WRITTEN PROBLEM – Rewrite everything from the line containing "At what coordinates" down to the line containing "(x=741, y=563)", both included, with each coordinate in the answers scaled by 2.05 and rounded to a whole number, halves rounded up. Keep the requests, give only these lines, and leave the pictures out of your answer.

RECORDED INFORMATION –
--- --- ---
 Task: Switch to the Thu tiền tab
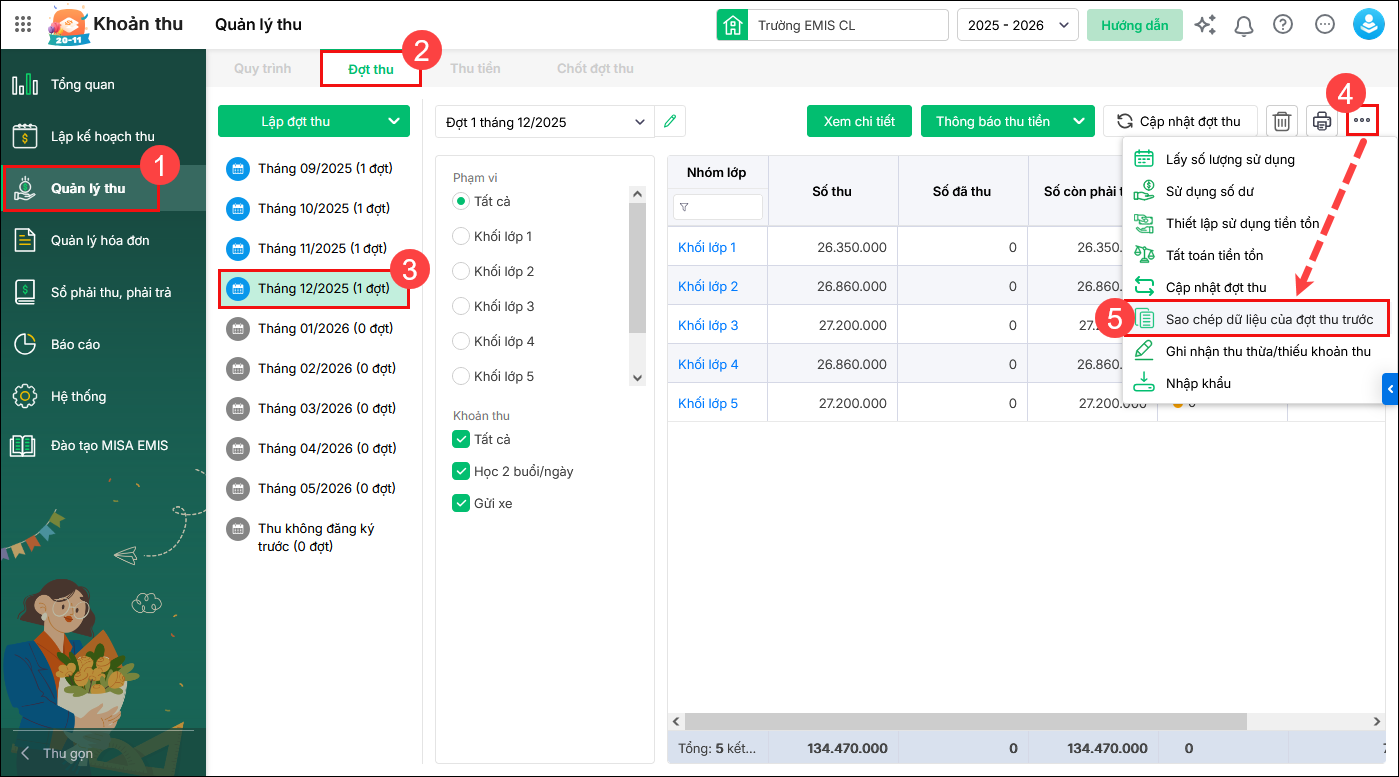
--- --- ---
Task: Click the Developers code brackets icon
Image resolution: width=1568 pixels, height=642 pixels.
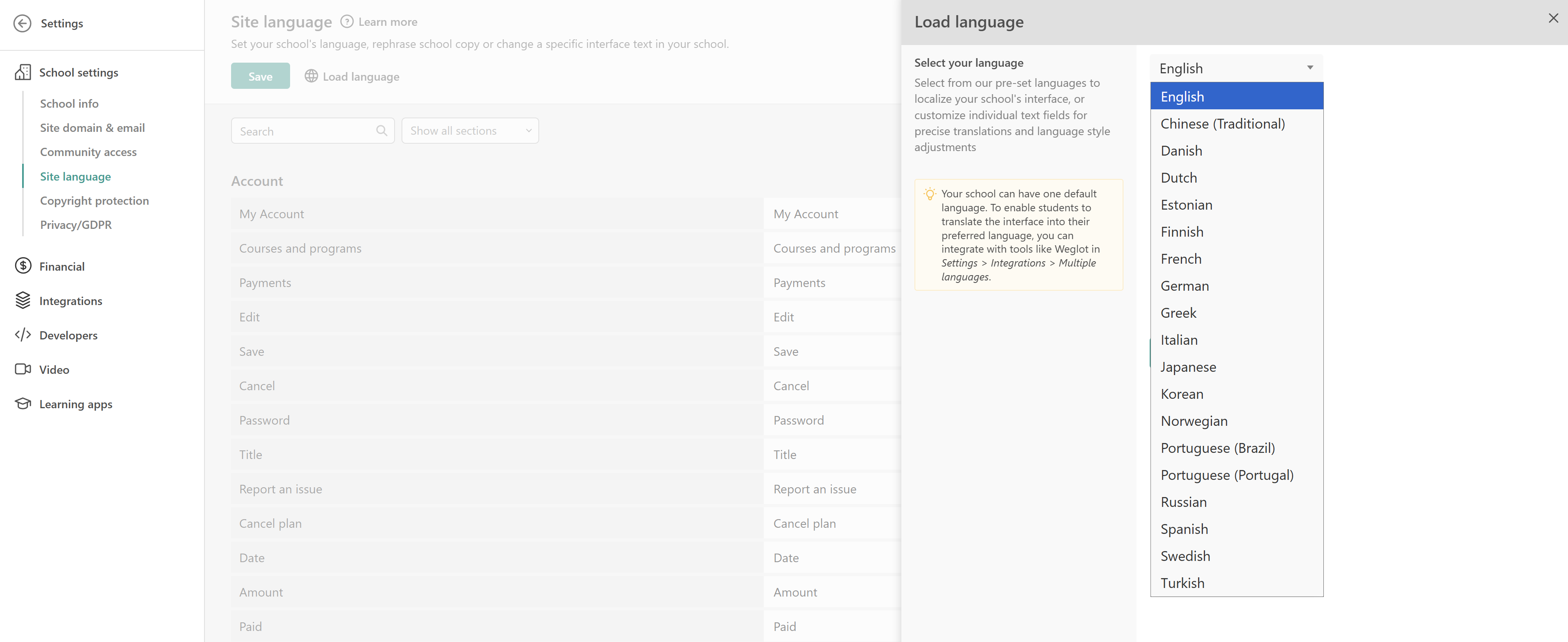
--- --- ---
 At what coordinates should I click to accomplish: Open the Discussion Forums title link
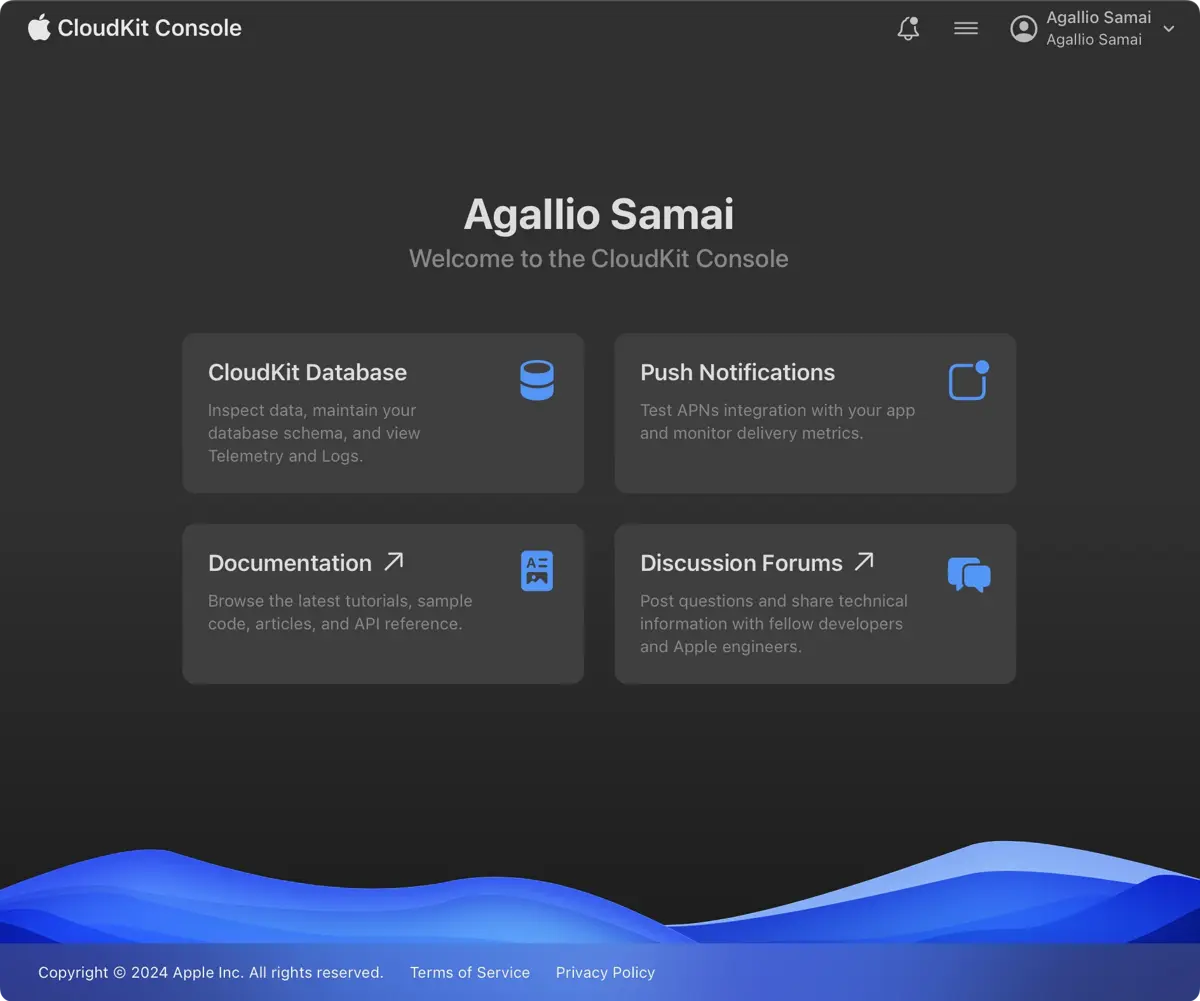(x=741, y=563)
--- --- ---
SOLUTION TO THIS PROBLEM –
 At what coordinates should I click to accomplish: Open the Discussion Forums title link
(x=1519, y=1154)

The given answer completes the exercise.